Pour la première fois de sa vie, peut-être, Olivier Dherblay perdit le contrôle de lui-même. Son poing partit à la vitesse d’une catapulte, frappa Varennes au menton et l’envoya rouler au pied de cet escalier qu’on lui refusait le droit de gravir et où il demeura un instant inerte :

— Vous n’auriez pas dû faire ça, remarqua Langevin…

— Excusez-moi, Commissaire, mais je n’ai pas pu me retenir. Cette ignoble proposition !… Pourquoi ne pas réclamer l’ordalie par le feu pendant que nous y sommes ?

— Vous me rendrez raison, mon petit monsieur, grinça Francis que Soames aidait charitablement à se relever avant de tamponner le mince filet de sang qui coulait du coin de sa bouche.

Dherblay le toisa, le dégoût aux lèvres.

— Où et quand vous voudrez…

— Messieurs, messieurs ! intervint le commissaire avec sévérité, je dois vous prier de cesser à l’instant cette querelle, sinon je me verrais dans l’obligation de vous arrêter tous les deux. Le duel est interdit.

— Cet individu a osé me frapper. Pensez-vous que je vais m’en tenir là ?

— Dans la minute présente sans aucun doute car vous allez me faire… la grâce de m’accompagner. On ne se débarrasse pas de la police aussi aisément et j’ai encore quelques questions à vous poser.

— Pourquoi ne pas les poser ici ?

— Je préfère épargner la sensibilité d’une jeune dame. Vous ne pensiez pas sérieusement demeurer ici puisque vous y êtes indésirable ?

— Mais si. Il n’y a aucune raison que je ne vive pas avec « ma » femme puisqu’elle a eu le bon esprit de rentrer. Je consentirai, je pense, à lui pardonner.

— Pas moi ! dit Mélanie. Dès demain j’ai l’intention d’introduire une instance en divorce en attendant Rome. Allez-vous-en, marquis, nous n’avons plus rien à nous dire !

— On ne se débarrasse pas de moi de cette façon et…
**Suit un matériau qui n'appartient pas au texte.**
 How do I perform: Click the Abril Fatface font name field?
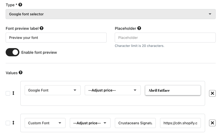(173, 90)
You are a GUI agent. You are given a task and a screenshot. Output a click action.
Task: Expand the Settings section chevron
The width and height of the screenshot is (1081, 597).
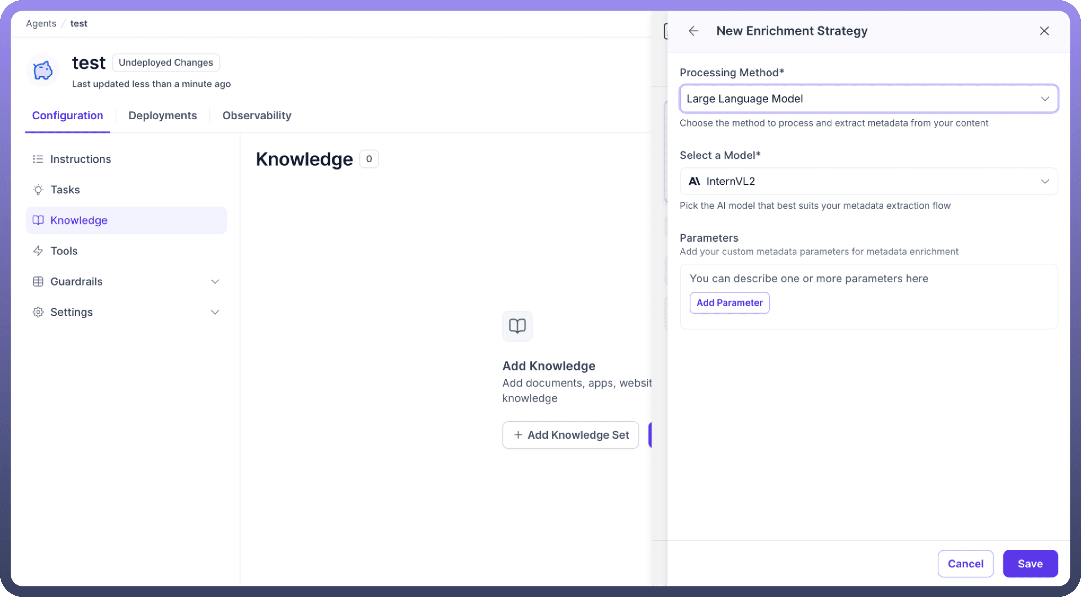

— Et je vous emmène ! coupa Langevin. Ne m’obligez pas à employer la force. Pour la suite de l’histoire, la police se retire et ce sera l’affaire entre vos avocats respectifs ! Mesdames, Monsieur…

Il fallut bien que Francis, contenant mal sa rage, s’exécutât mais, à peine eut-il franchi la porte qu’Albine explosait et déversait sur sa fille toute la bile qu’elle avait accumulée durant l’affrontement, l’accusant d’avoir mis Francis dans une situation « affreuse » par son « inconséquence » et sa « conduite pour le moins inconvenante ». La patience de Mélanie était usée :

— J’étais en droit d’espérer que vous montreriez un peu de joie à me savoir vivante mais vous ne vous souciez que de cet homme pour lequel vous montrez un attachement que l’on pourrait trouver excessif…

— Insolente ! Alors que je m’évertue à essayer de protéger une réputation dont tu ne te soucies guère ! Divorcer ! Tu n’es pas un peu folle ? Tu veux te mettre au ban de la société ?

— Quelle société ? Si c’est la vôtre je n’en ai que faire !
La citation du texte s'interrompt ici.